TASK INPUTS —
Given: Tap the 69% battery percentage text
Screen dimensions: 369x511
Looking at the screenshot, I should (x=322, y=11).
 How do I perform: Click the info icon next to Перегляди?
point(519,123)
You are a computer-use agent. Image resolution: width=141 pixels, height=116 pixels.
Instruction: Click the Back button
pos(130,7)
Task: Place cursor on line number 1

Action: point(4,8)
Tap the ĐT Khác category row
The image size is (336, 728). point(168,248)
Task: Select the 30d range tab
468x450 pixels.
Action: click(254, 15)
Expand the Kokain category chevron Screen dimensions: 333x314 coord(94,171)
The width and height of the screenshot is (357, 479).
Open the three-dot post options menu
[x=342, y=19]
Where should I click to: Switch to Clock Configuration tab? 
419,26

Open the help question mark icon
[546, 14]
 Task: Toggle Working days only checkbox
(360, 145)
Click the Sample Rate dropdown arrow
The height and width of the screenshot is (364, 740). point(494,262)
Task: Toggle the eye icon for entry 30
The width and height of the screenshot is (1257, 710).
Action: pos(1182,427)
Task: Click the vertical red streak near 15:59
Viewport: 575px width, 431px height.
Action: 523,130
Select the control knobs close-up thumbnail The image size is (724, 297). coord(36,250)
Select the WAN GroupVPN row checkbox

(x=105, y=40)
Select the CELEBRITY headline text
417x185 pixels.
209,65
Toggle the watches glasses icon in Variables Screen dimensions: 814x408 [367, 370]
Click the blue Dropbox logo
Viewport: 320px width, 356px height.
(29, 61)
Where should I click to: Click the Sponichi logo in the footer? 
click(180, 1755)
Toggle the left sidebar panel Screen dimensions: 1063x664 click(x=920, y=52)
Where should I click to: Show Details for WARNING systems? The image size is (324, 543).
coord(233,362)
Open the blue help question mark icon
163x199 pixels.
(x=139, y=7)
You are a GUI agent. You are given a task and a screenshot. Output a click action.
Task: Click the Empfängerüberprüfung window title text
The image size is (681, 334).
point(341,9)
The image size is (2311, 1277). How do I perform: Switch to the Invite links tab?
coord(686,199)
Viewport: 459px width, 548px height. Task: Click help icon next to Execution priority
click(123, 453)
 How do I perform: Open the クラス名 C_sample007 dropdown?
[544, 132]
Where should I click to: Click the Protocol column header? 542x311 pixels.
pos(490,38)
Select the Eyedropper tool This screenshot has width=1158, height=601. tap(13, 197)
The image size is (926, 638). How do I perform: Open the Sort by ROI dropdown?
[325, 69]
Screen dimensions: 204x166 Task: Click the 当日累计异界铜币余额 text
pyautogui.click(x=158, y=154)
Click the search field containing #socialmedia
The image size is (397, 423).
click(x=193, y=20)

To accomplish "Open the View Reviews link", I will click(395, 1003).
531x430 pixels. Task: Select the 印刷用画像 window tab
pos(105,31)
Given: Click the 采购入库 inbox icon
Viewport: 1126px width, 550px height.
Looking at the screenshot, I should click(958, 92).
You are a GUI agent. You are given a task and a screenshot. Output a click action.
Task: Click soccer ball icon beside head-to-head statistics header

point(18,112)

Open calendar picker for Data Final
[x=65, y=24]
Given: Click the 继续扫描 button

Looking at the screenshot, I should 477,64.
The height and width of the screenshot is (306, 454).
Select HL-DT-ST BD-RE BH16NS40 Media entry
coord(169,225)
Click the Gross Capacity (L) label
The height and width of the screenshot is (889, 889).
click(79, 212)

EXERCISE BRIEF —
The answer must be every line from the entries above that holds the string "blue".

EXERCISE RESULT —
Click the blue Dropbox logo
Open the blue help question mark icon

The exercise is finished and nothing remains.